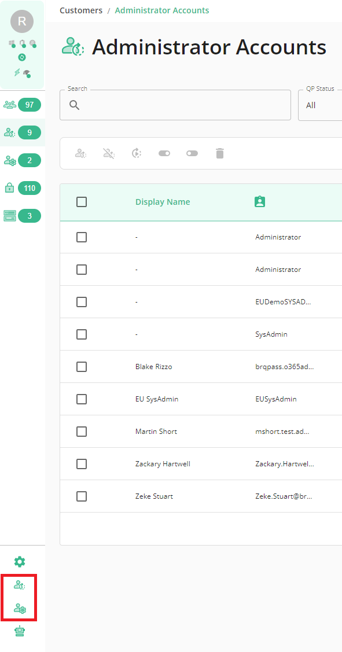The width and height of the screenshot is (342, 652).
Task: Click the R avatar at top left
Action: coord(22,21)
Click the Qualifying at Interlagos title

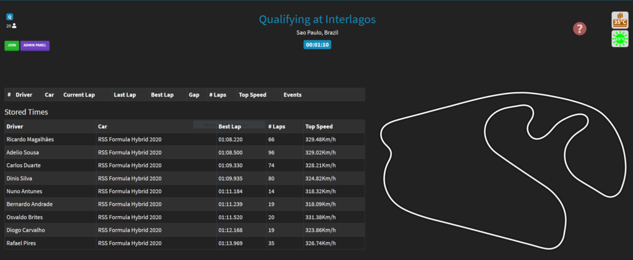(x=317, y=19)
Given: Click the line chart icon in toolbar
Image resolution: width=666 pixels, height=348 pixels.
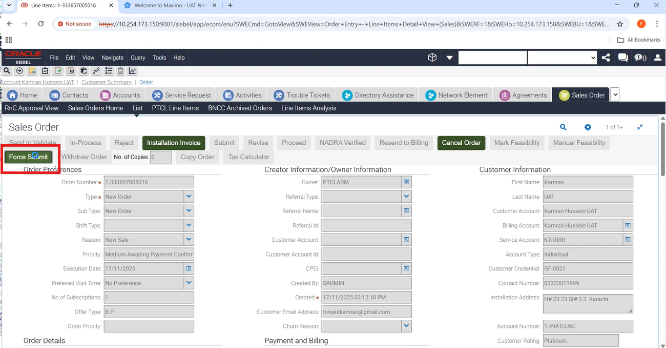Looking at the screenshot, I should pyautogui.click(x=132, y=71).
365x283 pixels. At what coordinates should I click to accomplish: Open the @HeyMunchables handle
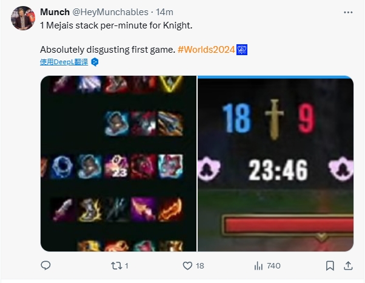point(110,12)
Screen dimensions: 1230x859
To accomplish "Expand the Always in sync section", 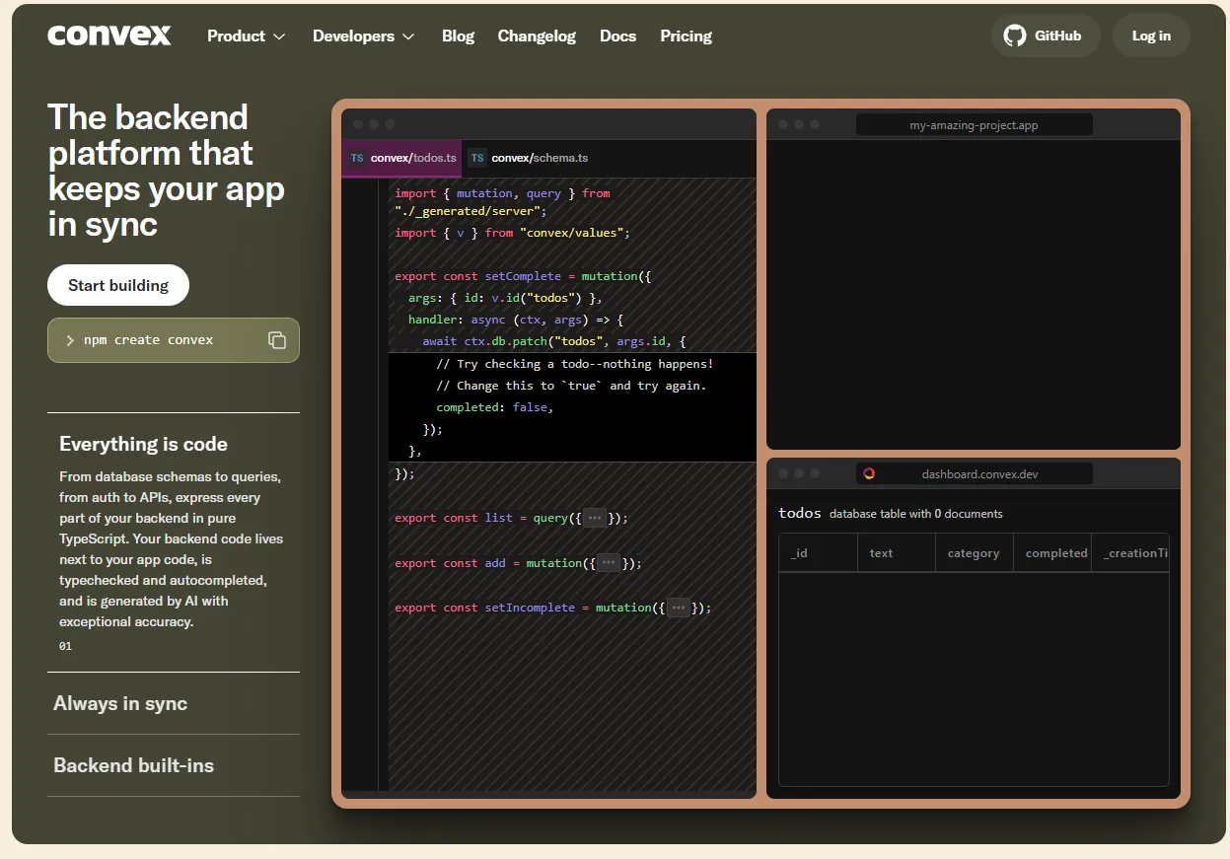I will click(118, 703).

· · · ·

#### THE EXERCISE:
Reproduce the data verbatim, everything from the line containing "Click the Qualifying at Interlagos title" down to the line containing "point(110,12)", inclusive, leaving the pictures out.

#### RESPONSE:
Click the Qualifying at Interlagos title

(x=317, y=19)
Given: Click the line chart icon in toolbar
Image resolution: width=666 pixels, height=348 pixels.
Looking at the screenshot, I should pyautogui.click(x=132, y=71).
365x283 pixels. At what coordinates should I click to accomplish: Open the @HeyMunchables handle
point(110,12)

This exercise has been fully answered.